The establishment data from the BLS showed a 275,000 increase in payroll employment for February, outpacing the 230,000 average over the previous 12 months. The payroll data for January and December were revised down by a total of 167,000. The private sector added 223,000 new jobs, the largest gain since May of last year.

Temporary help services employment continues a steep decline after a sharp post-pandemic rise.

Average hours of work increased from 34.2 to 34.3. The increase, along with the 223,000 private employment increase led to a hefty increase in total hours of 5.6% at an annualized rate, also the largest increase since May of last year.

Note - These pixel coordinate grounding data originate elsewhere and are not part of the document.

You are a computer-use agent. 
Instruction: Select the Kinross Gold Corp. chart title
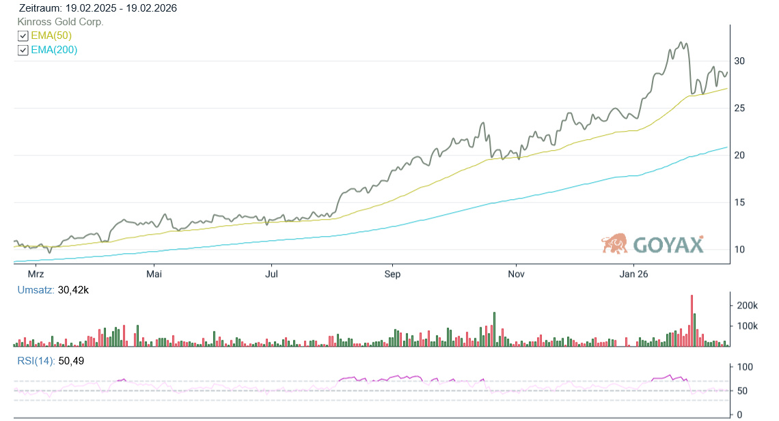(x=60, y=22)
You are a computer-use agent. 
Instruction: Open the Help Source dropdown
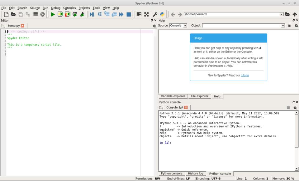point(178,26)
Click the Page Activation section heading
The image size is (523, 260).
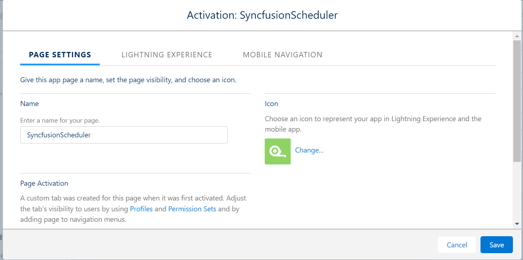tap(44, 183)
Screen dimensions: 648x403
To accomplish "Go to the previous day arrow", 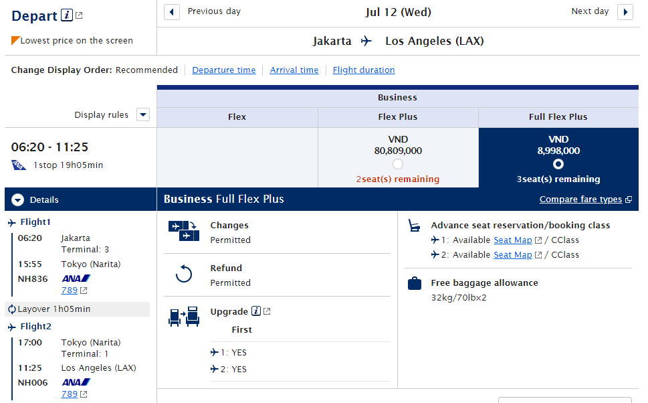I will (172, 12).
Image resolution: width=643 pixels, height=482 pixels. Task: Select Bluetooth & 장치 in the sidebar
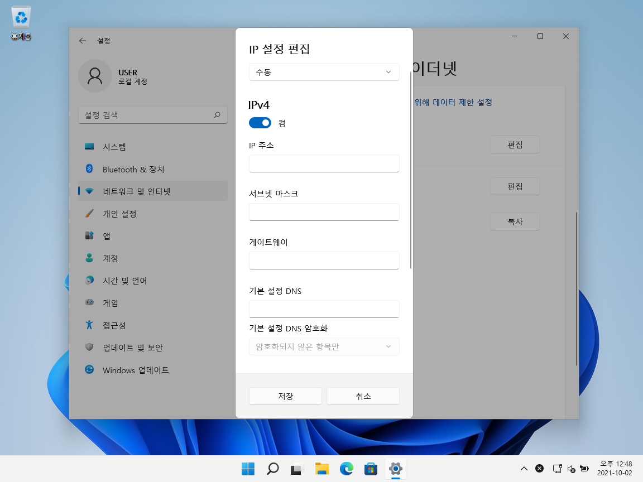(x=133, y=168)
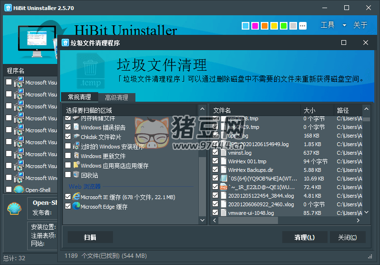Click the Chkdsk 文件碎片 icon
This screenshot has width=380, height=265.
(x=76, y=137)
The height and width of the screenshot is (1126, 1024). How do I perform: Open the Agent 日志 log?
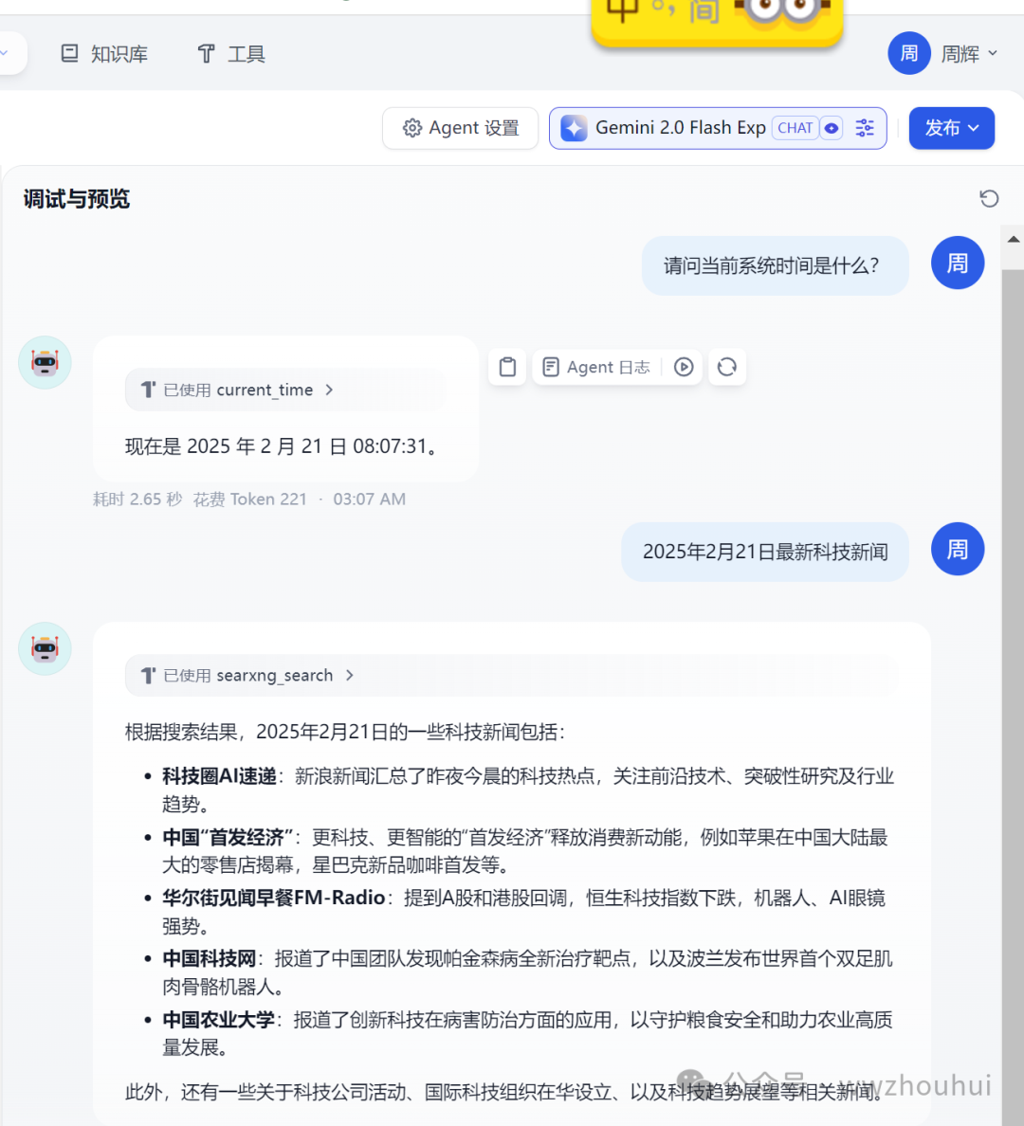click(596, 367)
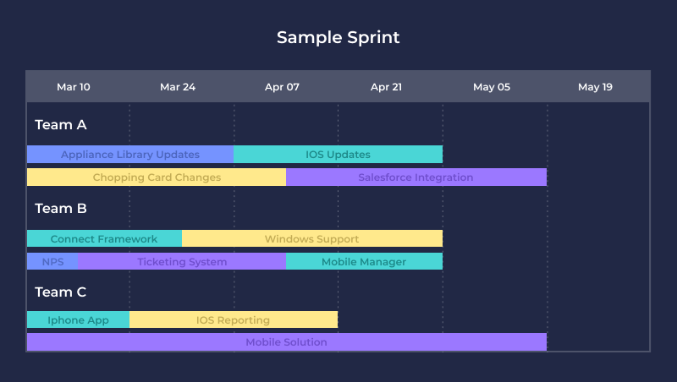Open the Windows Support task bar
Viewport: 677px width, 382px height.
[x=311, y=239]
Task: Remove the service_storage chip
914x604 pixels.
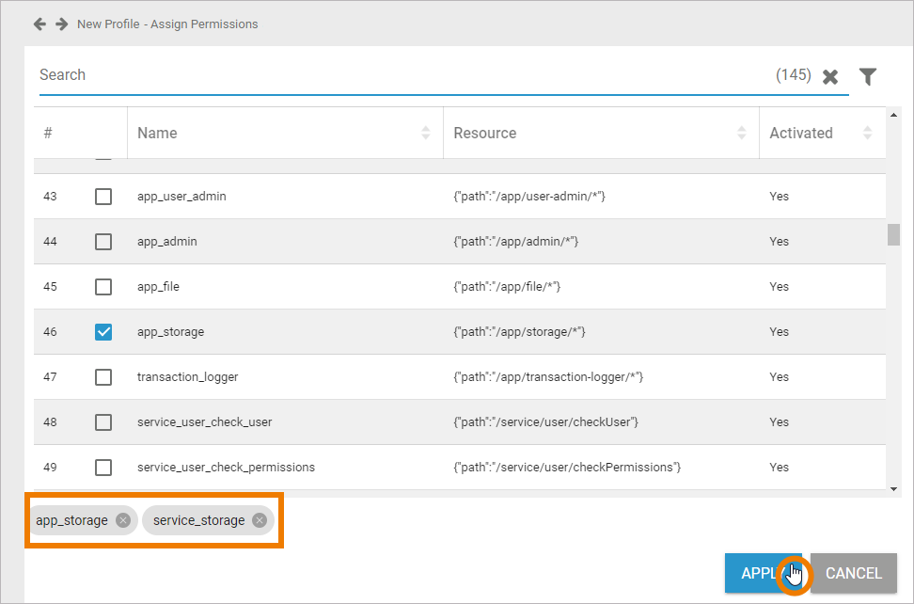Action: point(260,520)
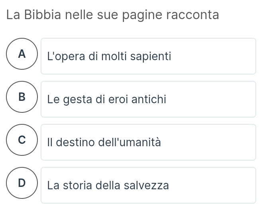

The establishment report, once again, beat “expectations;” the WSJ survey of economists was 198,000. Other than the downward revisions, mentioned above, another bit of negative news was a smallish increase in wage growth, from $34.52 to $34.57.

The household survey shows that the labor force increased 150,000, a drop in employment of 184,000 and an increase in the number of unemployed persons of 334,000. The labor force participation rate held steady at 62.5, the employment to population ratio decreased from 60.2 to 60.1 and the unemployment rate increased from 3.66 to 3.86. Remember that the unemployment rate is the number of unemployed relative to the labor force (the number employed plus the number unemployed). Consequently, the unemployment rate can go up if the number of unemployed rises holding fixed the labor force, or if the labor force shrinks holding the number unemployed unchanged. An increase in the unemployment rate is not necessarily a bad thing: it may reflect a strong labor market drawing “marginally attached” individuals from outside the labor force. Indeed, there was a 96,000 decline in those workers.

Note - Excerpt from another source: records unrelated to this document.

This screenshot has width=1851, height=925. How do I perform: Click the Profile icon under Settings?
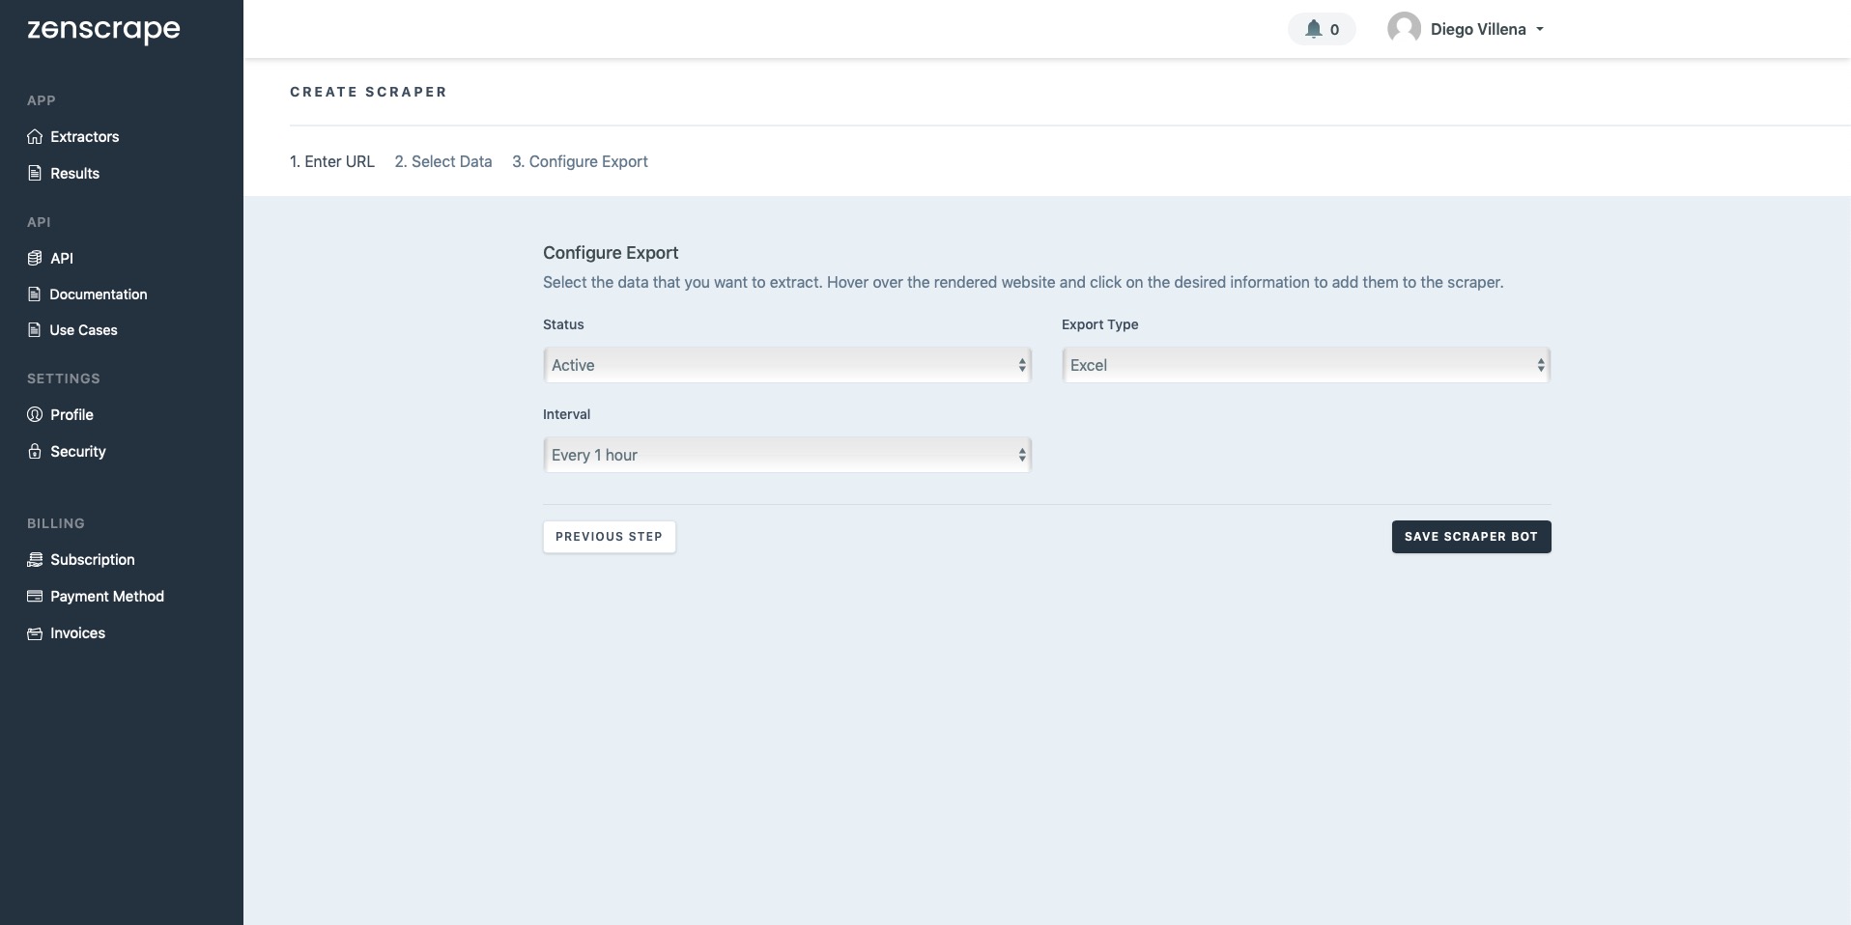[x=35, y=414]
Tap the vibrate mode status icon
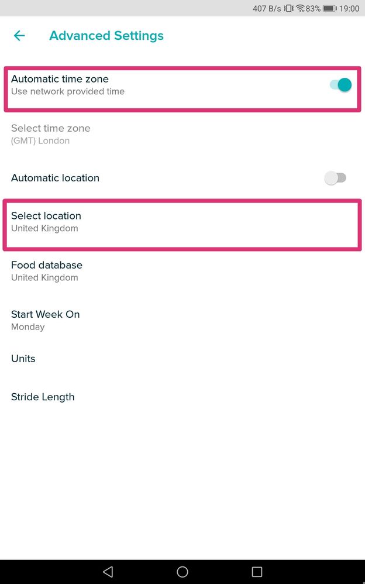This screenshot has height=584, width=365. tap(288, 8)
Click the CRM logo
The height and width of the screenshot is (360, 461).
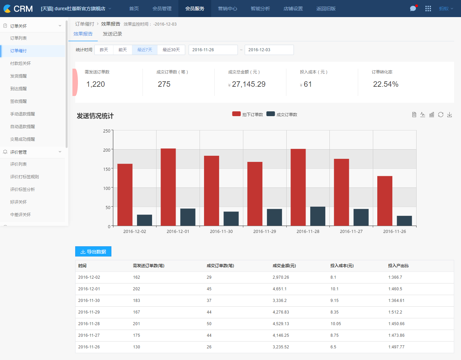tap(18, 9)
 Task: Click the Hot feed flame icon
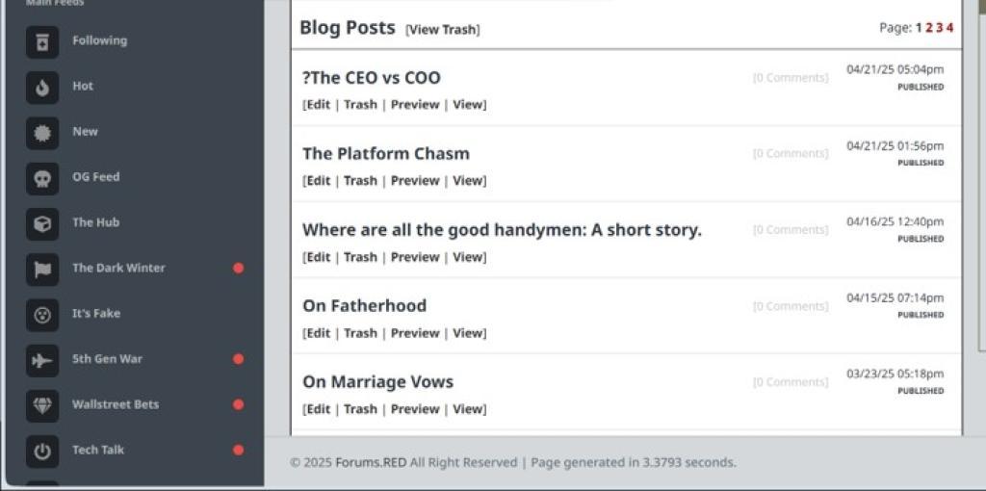tap(42, 87)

Earlier in the week, the BLS announced JOLTS (Job Openings and Labor Turnover Survey) data for January. There isn’t much to report here as the job openings changed little at 8.9 million, the number of hires and total separations were little changed at 5.7 million and 5.3 million, respectively.

As has been the case for the last couple of years, the number of job openings remains higher than the number of unemployed persons.

Also earlier in the week the BLS announced that productivity increased 3.2% in the 4th quarter with output rising 3.5% and hours of work rising 0.3%.

The bottom line is that the labor market continues its surprisingly (to some) strong performance, once again proving stronger than many had expected. This strength makes it difficult to justify any interest rate cuts soon, particularly given the recent inflation spike.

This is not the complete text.